Najważniejszy jest pomysł. W Tannenberg można spędzić masę czasu, a dzięki temu, że gra ma tylko trzy tryby zabawy, są one naprawdę dopracowane. O deathmatchu nie będę się rozwodził, bo to absolutny klasyk gatunku, ale dwa pozostałe zmieniają grę w prawdziwego pożeracza godzin. W trybie Manuever 64 graczy (na PC, na konsolach 40) podzielonych na dwie drużyny walczy o dominację w terenie. Pola bitwy są zróżnicowane, zbudowane z okopów, zagajników, opuszczonych budynków i wzgórz. Do sprawy trzeba jednak podejść bardzo taktycznie, ruszając wspólnie w określone miejsca, zachodząc je i pilnując już przejętych terenów. Ciągła kontrola mapy i sprawdzanie, czy aby na pewno nie biegniemy właśnie samotnie w okopy przeciwników, to kwintesencja wojennego klimatu. Czuć wagę każdego odbitego terenu, a gra kończy się, gdy utrzymamy swoje pozycje dłużej od drużyny przeciwnej lub gdy przeciwnikom skończą się zasoby. Można też zdobyć kwaterę przeciwników i od razu wygrać mecz, jednak na tak widowiskowe akcje w tak wymagającej grze raczej trudno się zdobyć. Tannenberg cały czas stopuje nasze bohaterstwo, sugerując robienie tego, co faktycznie przyczynia się do powolnego wzrostu siły naszej strony konfliktu. Gdy po kilku meczach odzwyczaiłem się już od wesołego strzelania z innych gier udających wojnę, okazało się, że wolniejsze tempo i konieczność oszczędzania nabojów wcale nie są nudne. Zwycięstwo tutaj również smakuje wspaniale.
Tu naprawdę nie da się nic osiągnąć samemu, więc wsparcie, trzymanie linii i wywieranie presji na oponentów potrafi sprawić, że jest się członkiem drużyny, od którego wysiłku zależą kolejne zwycięstwa.

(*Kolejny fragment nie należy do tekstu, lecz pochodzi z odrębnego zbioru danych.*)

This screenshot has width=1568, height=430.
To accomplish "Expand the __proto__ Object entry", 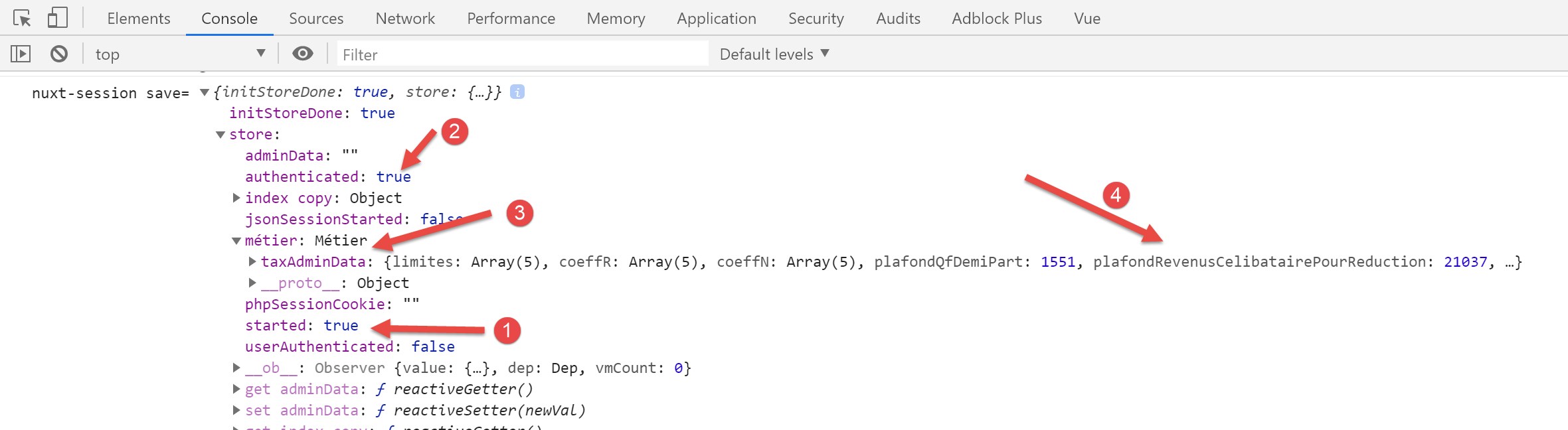I will pos(252,283).
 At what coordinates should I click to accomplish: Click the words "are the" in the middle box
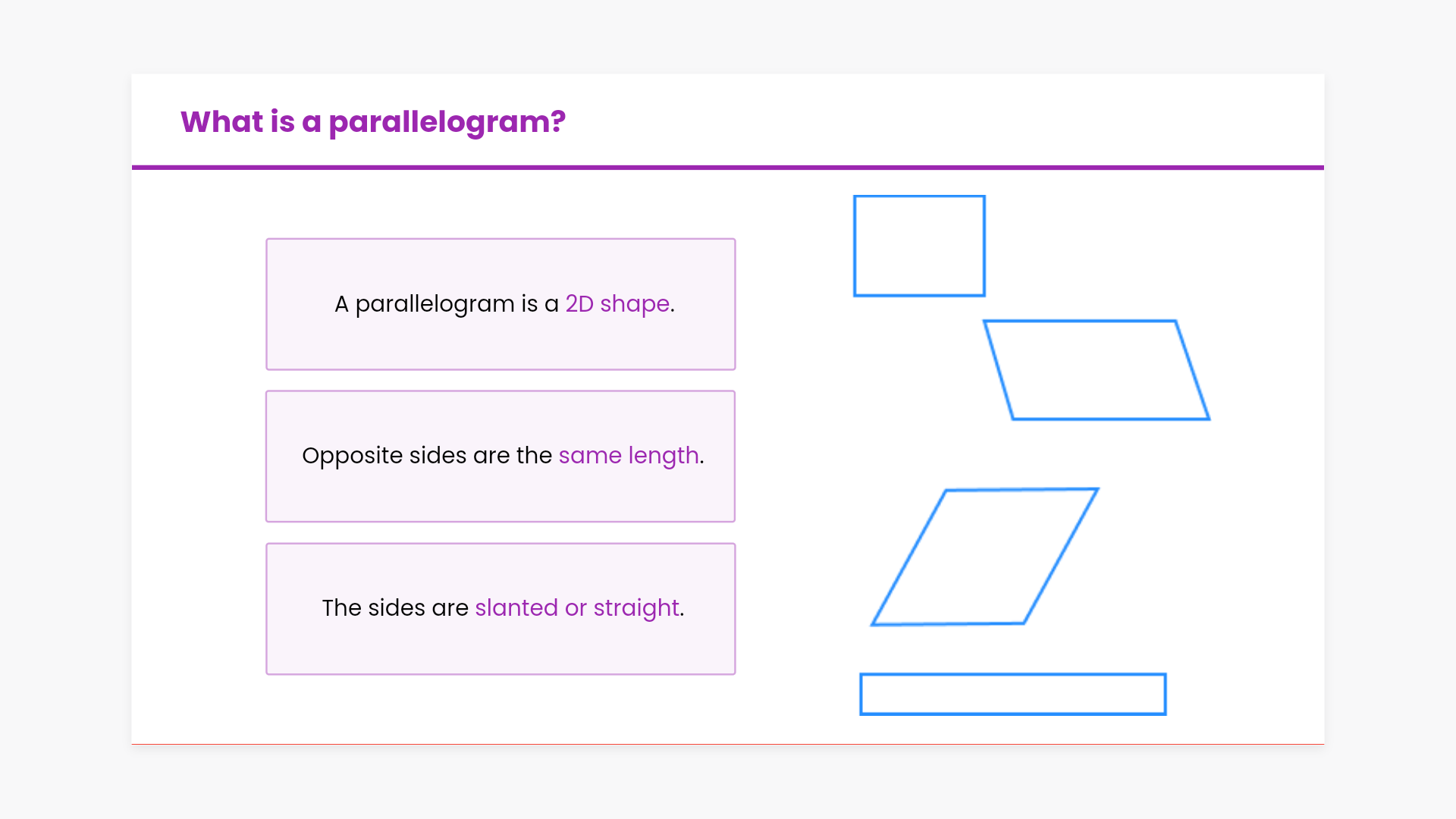(512, 456)
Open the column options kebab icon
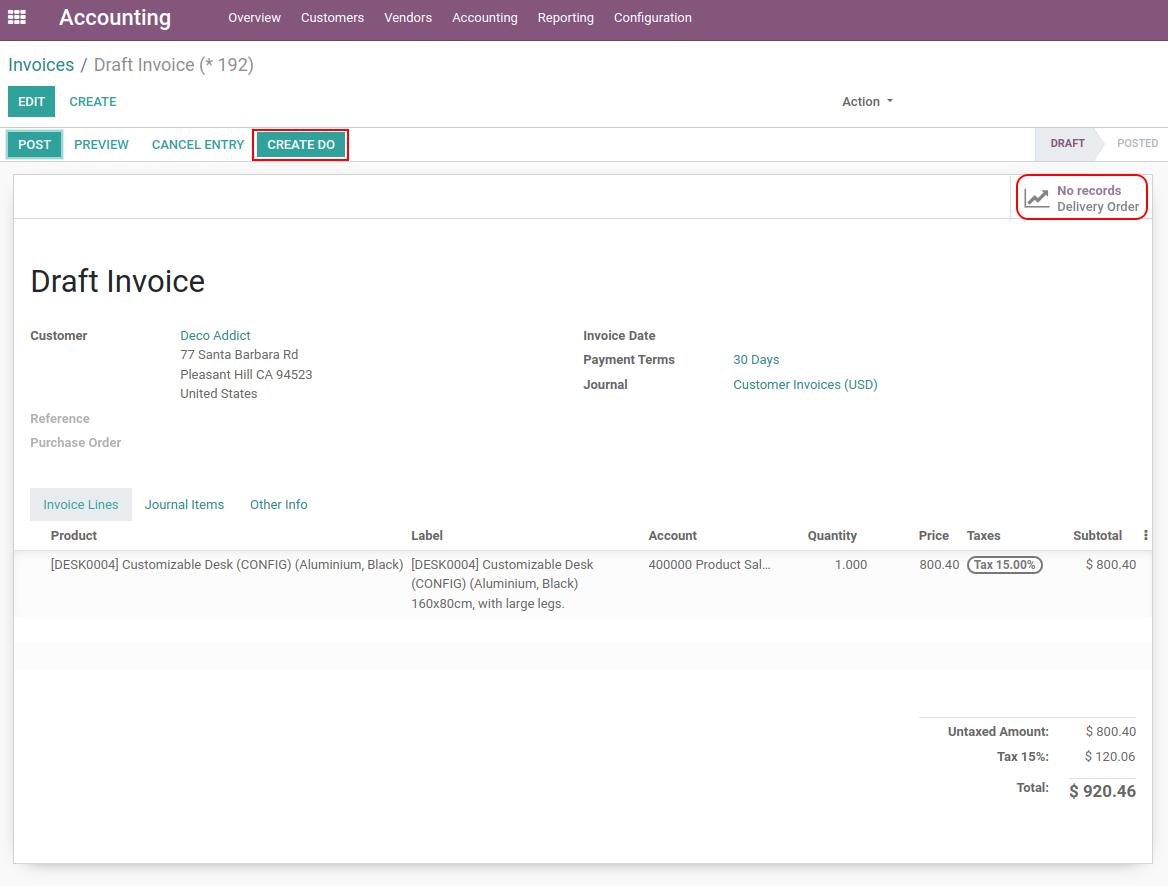Image resolution: width=1168 pixels, height=886 pixels. [x=1146, y=535]
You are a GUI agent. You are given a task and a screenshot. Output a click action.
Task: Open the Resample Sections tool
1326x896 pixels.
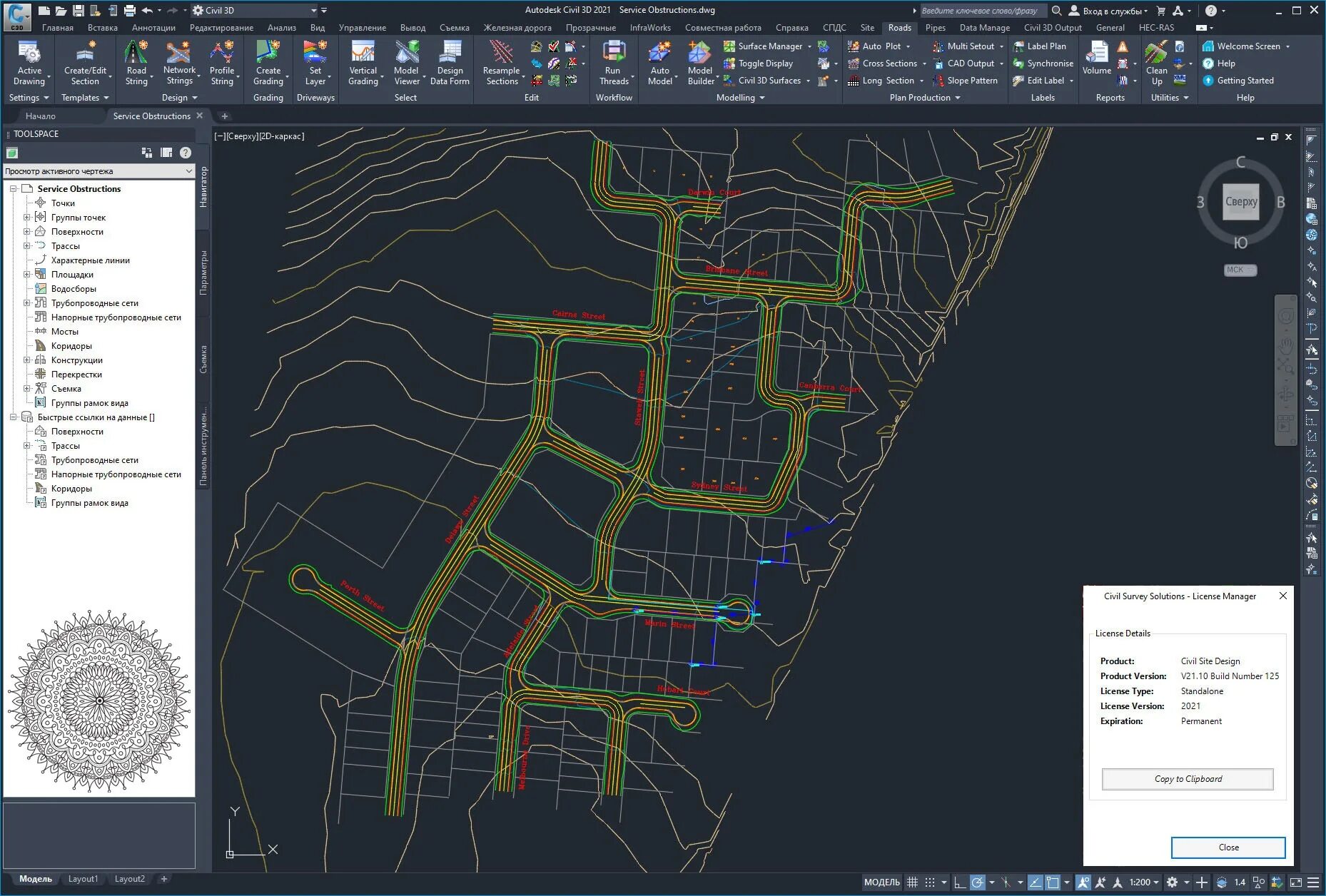coord(502,63)
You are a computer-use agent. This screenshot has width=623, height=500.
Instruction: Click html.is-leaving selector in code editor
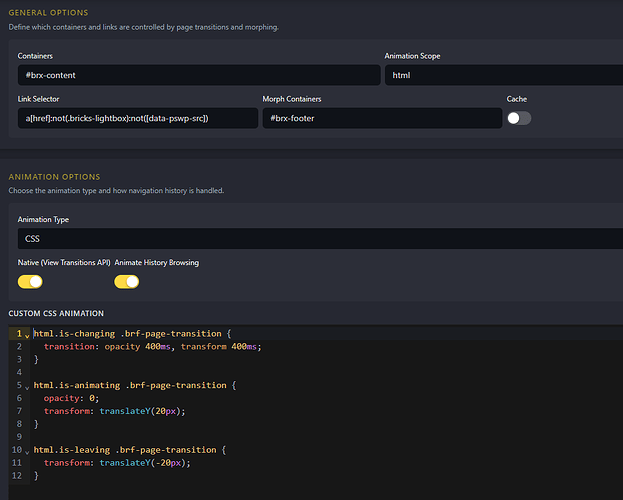[72, 450]
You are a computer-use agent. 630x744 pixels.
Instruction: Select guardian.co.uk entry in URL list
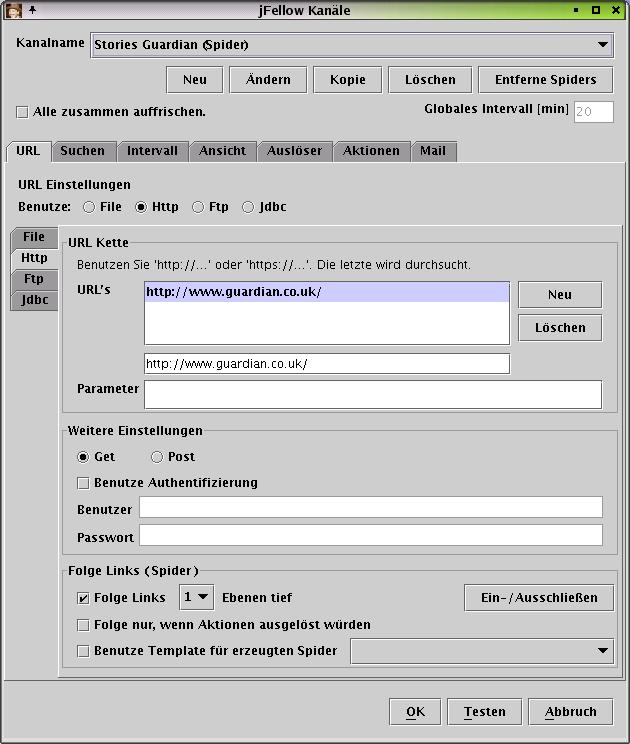(326, 293)
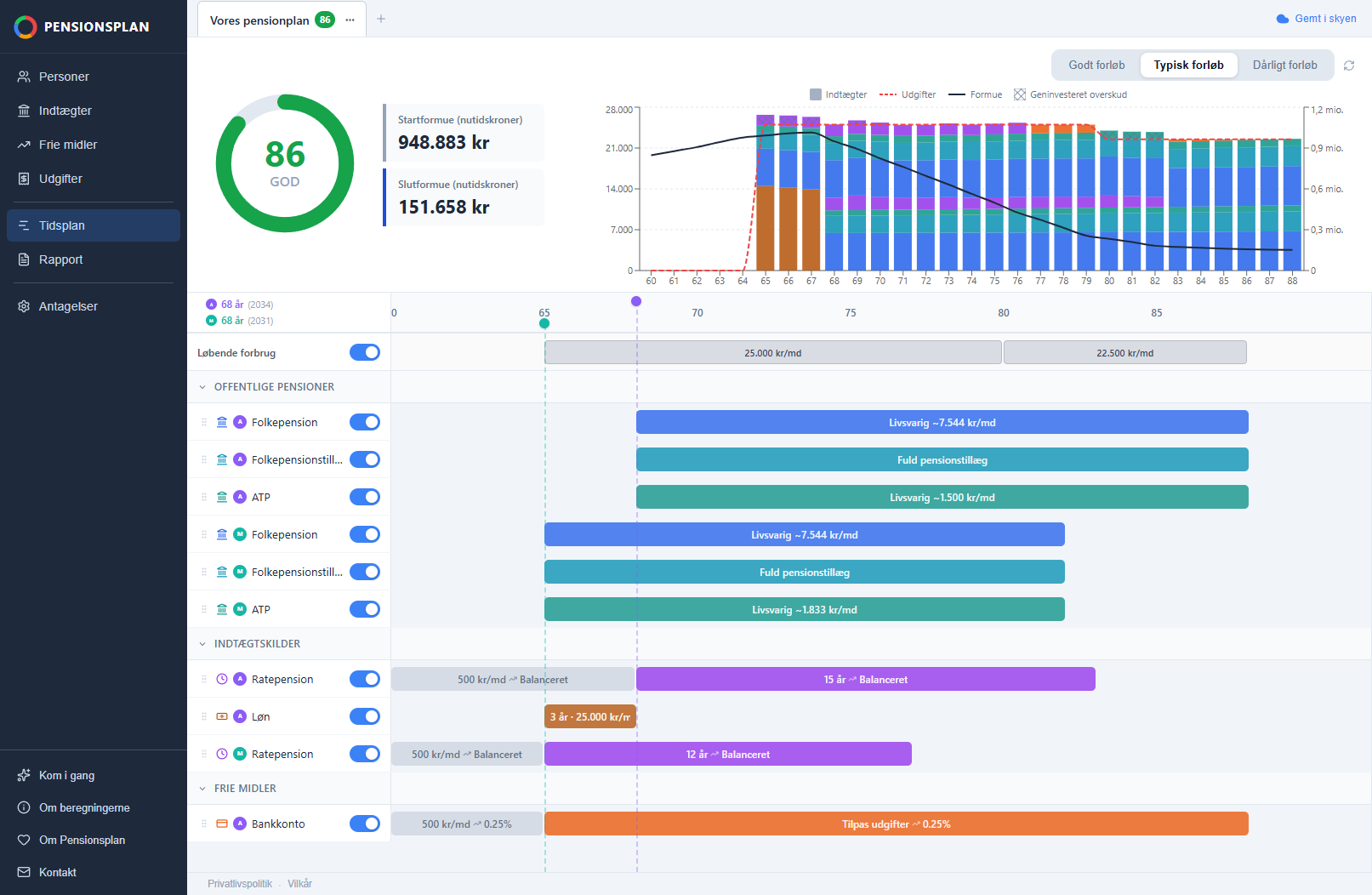This screenshot has width=1372, height=895.
Task: Select the Dårligt forløb scenario
Action: (1284, 66)
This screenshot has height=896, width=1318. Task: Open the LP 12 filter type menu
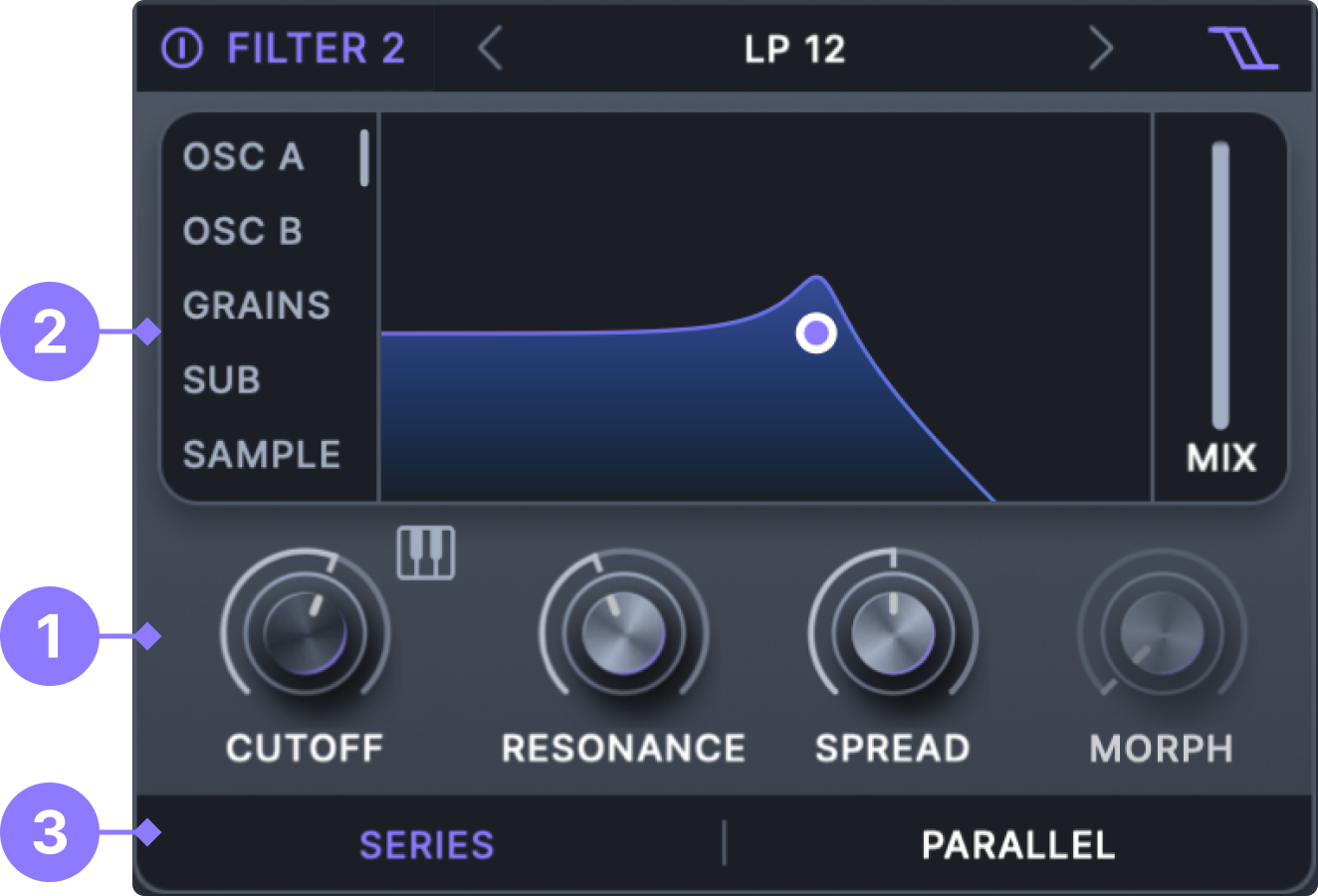(x=794, y=49)
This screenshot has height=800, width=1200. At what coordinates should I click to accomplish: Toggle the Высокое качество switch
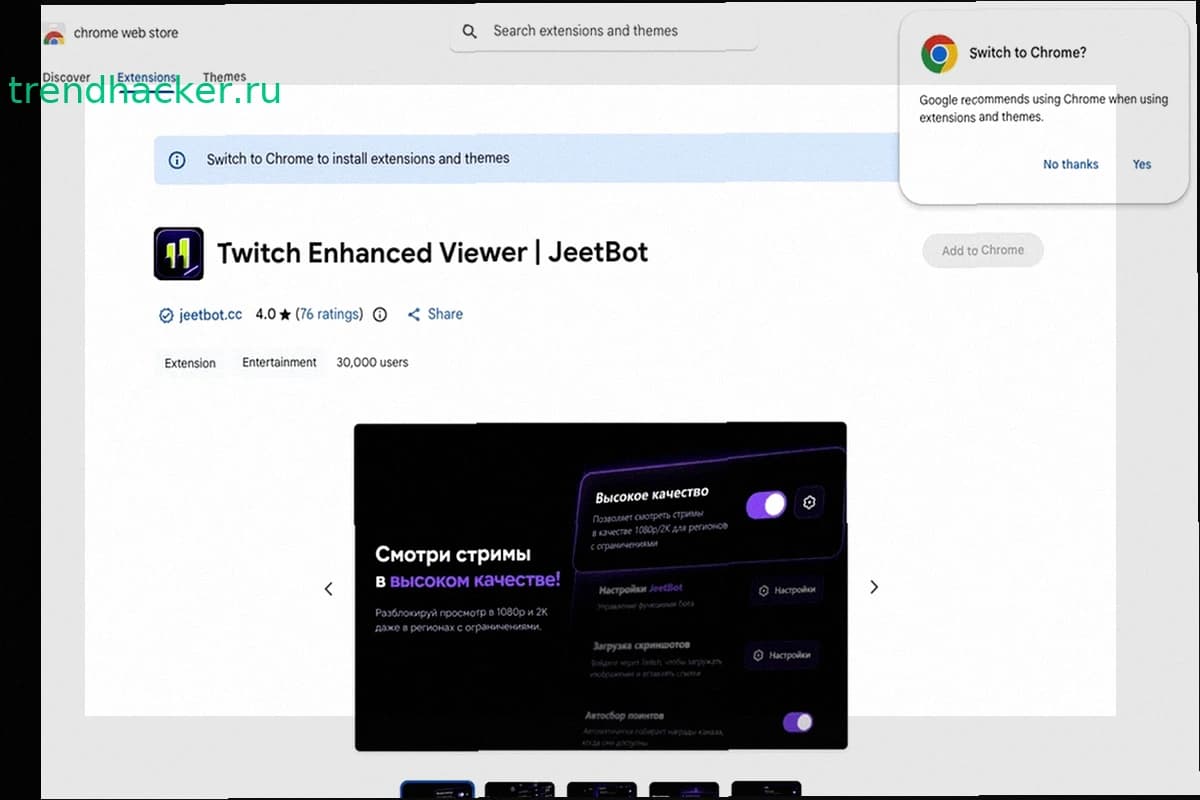tap(767, 504)
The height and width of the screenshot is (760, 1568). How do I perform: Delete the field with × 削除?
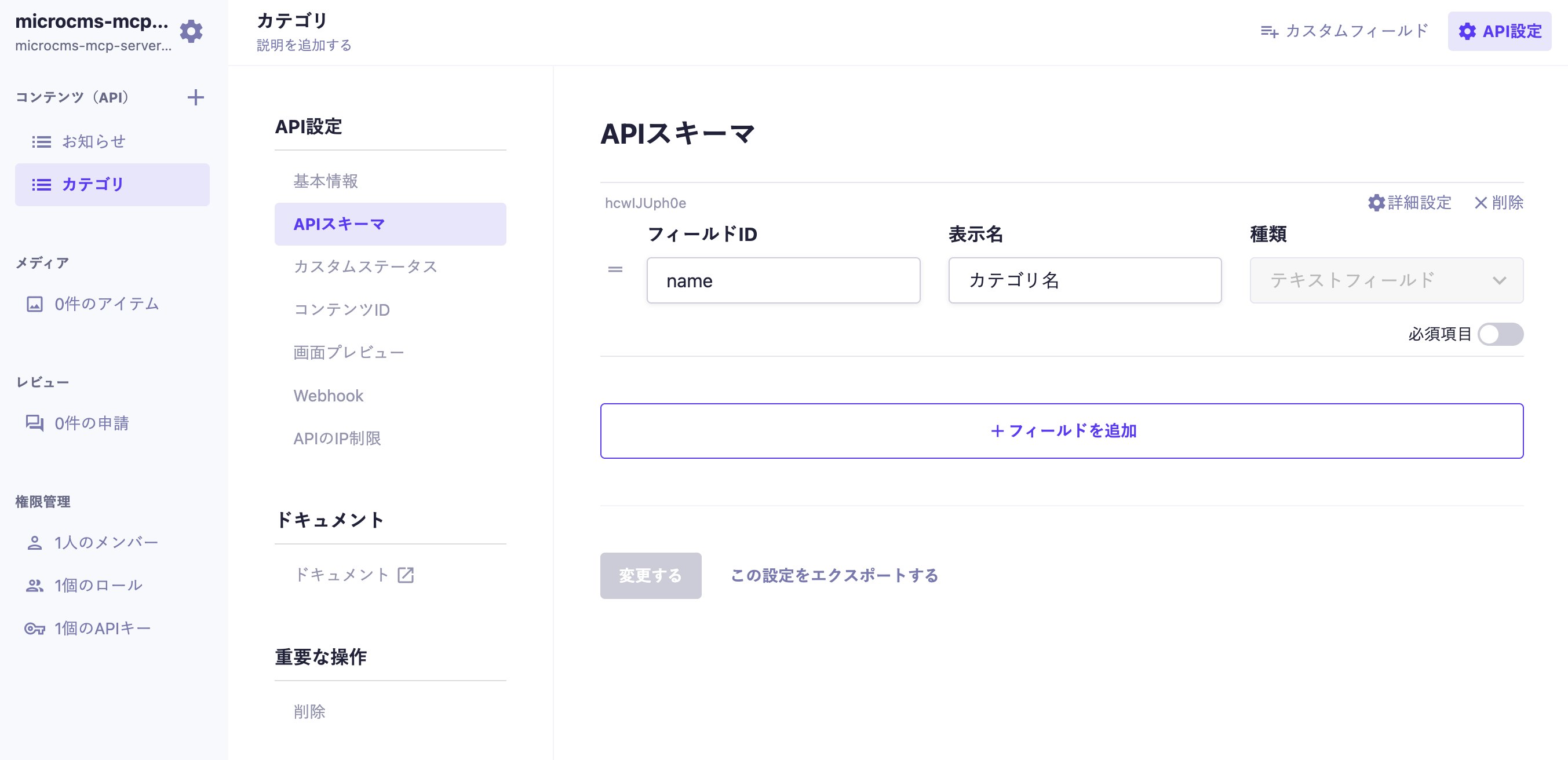pyautogui.click(x=1498, y=203)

Drugim świetnym trybem jest Attrition Warfare, gdzie mamy wariację na temat drużynowego Deathmatchu. Każda strona konfliktu ma liczbę śmierci, które może ponieść. Z każdym fragiem jesteśmy więc bliżej uniemożliwienia przeciwnej ekipie odradzania się. Raczej nie brzmi to jakoś mega odkrywczo, ale gdy weźmiemy pod uwagę wolniejsze tempo gry – wynikające z tego, jakich broni używano podczas I Wojny Światowej – to zabawa nabiera rumieńców. Tym bardziej że obrażenia także są bardzo realistycznie oddane. Musimy uważać na każdą kulę, ale też możemy zrobić niezły przesiew w szeregach wroga z najzwyklejszym pistoletem, o ile oczywiście umiemy dobrze się nim posługiwać. I choć Tannenberg, jak każdy FPS, faworyzuje tych, którzy potrafią bez mrugnięcia okiem celować w kolejne głowy, to także mniej zręczni gracze będą się tu czuć potrzebni. Tu naprawdę nie da się nic osiągnąć samemu, więc wsparcie, trzymanie linii i wywieranie presji na oponentów potrafi sprawić, że jest się członkiem drużyny, od którego wysiłku zależą kolejne zwycięstwa.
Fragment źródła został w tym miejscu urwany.